6 Present and Future Unities of Mind

So where does this leave us? One great advantage of the HEC approach, especially when used in the light of the complementarity principle, is that it allows us to spot potentially new agential systems without overly privileging the sorts of cognitive agents that have gone before. This might turn out to be important as, for as our analysis has shown, there are reasons to think that agents operating in a world with pervasive E-Memory may rapidly start to look different and need to be investigated in ways which are at least open to the possibilities of the establishment of new agential boundaries. Certainly spotting and explaining new and interesting regularities here might be problematic if we are to rule out altogether the extended perspective.

One difficulty for the HEMC theorist is that a prior commitment to what is important about the agent implies that the significant regularities and by extension what should be valued is limited to organismic systems.
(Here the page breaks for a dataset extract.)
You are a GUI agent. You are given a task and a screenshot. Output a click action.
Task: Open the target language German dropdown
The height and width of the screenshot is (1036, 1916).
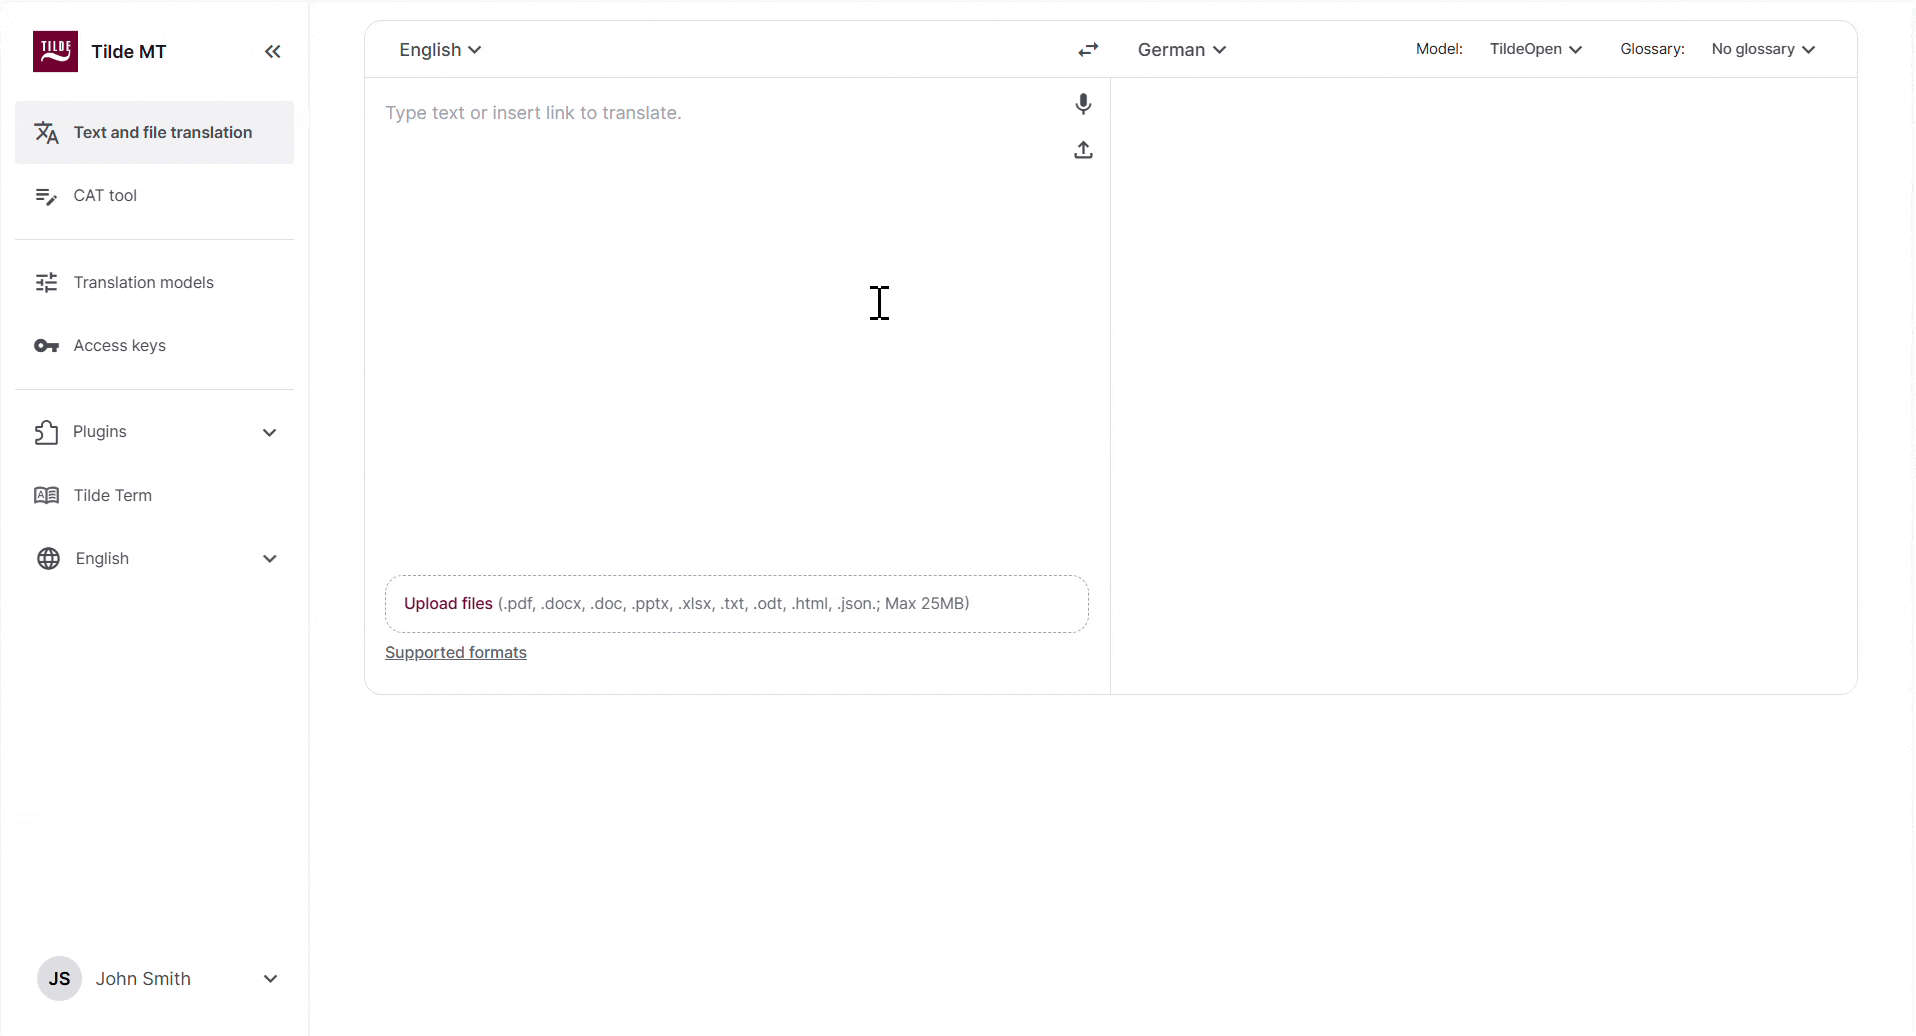(1181, 49)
Everything else is part of the environment and of lesser importance to the cognitive agent as such. There certainly seem to be cases, such as Otto from the original thought experiment, or indeed Deacon Jones where the extended organismic agent + set of cognitive technologies seem to add up to the more coherent agent than when understood without them. Ruling out Deacon Jones’ extended systems because they are composed of the wrong material, or have an unusual causal profiles, or do not have original intentionality all seem attempts to pre-judge an important question. Does Jones make more sense as a coherent agent when we include the E-Memory paraphernalia he claims to be part of his mind, or without it?
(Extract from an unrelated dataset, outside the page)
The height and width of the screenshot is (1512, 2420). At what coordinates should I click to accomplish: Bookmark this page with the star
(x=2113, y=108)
In similar ways, in attempts to make sense of cognitive diminishment the HEC theorist seems to have more options than HEMC theorists; and this looks important. There are interesting ethical questions over what we really care about with mind and our future use of technology. The HEMC theorist seems committed to something like the Carr picture where the spread of knowledge and resources beyond the organismic boundary—other things being equal—look like diminishment. Rather like the case of Deacon Jones this seems to prejudge too much the interesting regularities and properties we might discover. Forms of unity of extended cognitive systems may just be more interesting and weigh more heavily than organismic integrity.
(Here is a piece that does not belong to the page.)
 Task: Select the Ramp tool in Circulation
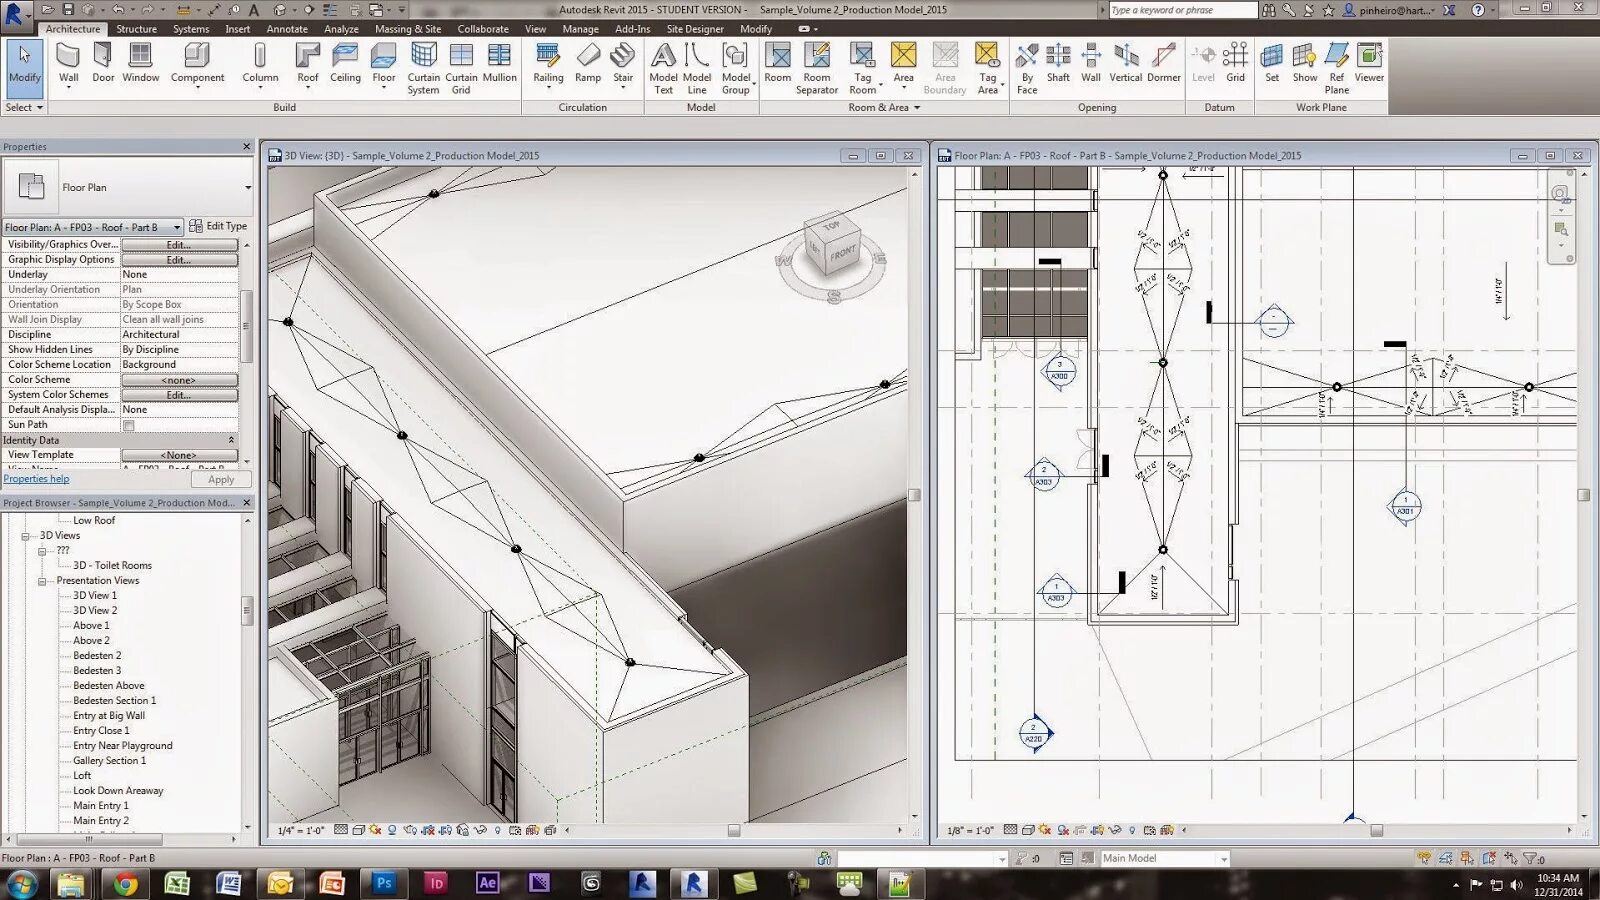pyautogui.click(x=588, y=63)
So what then for the claims that E-Memory technology should count as proper parts of our minds? Of the four factors or tendencies in E-Memory that we have discussed, two: totality and practical cognitive incorporability, seem to pull toward counting for deep incorporation whilst the other two: entanglement and autonomy, for a more shallow incorporation. (These latter two may even suggest—as we have explored—some new problems for the HEC theorist as such). This leaves the question of whether E-Memory should now and in the near future count as actual proper parts of our minds rather than a significant environmental tool which changes some of the processing profile of our brain, a rather finely balanced question and one I think it would be premature to attempt to rule on here. Rapid technological change will almost certainly mean those committed to drawing the boundaries of mind and organism with the same line may find their job ever more problematic.

One approach is to posit that minds themselves may fall along a scale between the densely incorporated (traditional human minds) and the more sparsely integrated (human minds heavily reliant on E-Memory and other novel cognitive technologies). In these cases it seems that we should generally want to keep an open mindFootnote 22 on what constitutes the most sensible bounds of an agent to meet a number of explanatory and interpretative tasks. In this light the HEC theorist at least has the advantage of being able to compare the different sorts of unity which might arise and consider the arguments for whether any of them might comprise the sort of unity we should really care about.